• Exercise goal:
What you give back must match the data exactly, minus the pictures.

Extracted data START

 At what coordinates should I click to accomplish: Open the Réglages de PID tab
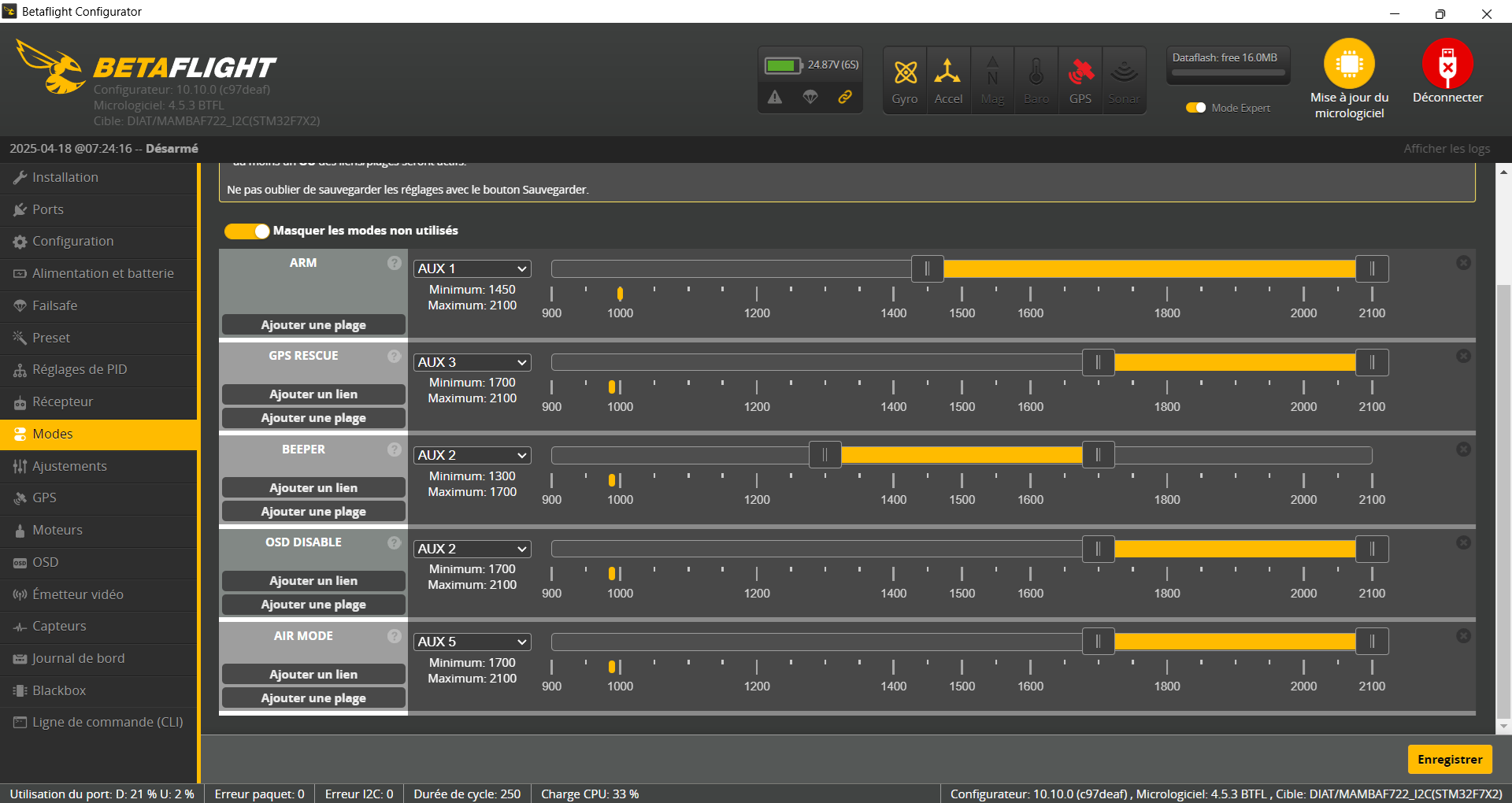tap(79, 369)
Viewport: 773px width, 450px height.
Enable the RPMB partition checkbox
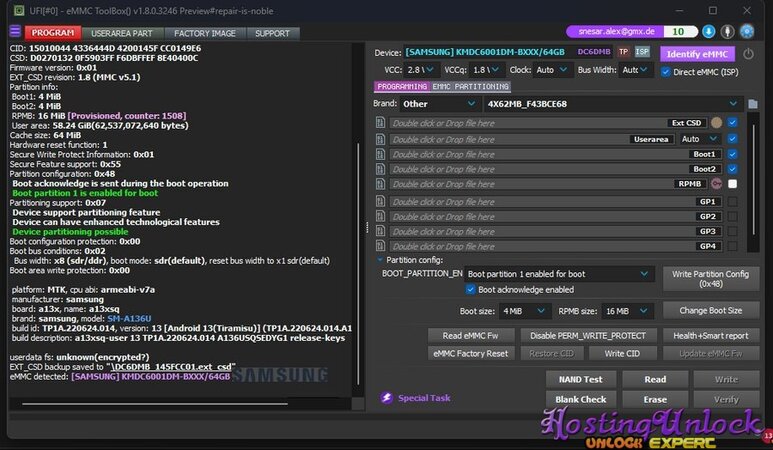click(733, 185)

Extracted data END

• Response for this exercise:
 At what coordinates should I click to accomplish: Open the Réglages de PID tab
tap(79, 369)
Viewport: 773px width, 450px height.
Enable the RPMB partition checkbox
click(733, 185)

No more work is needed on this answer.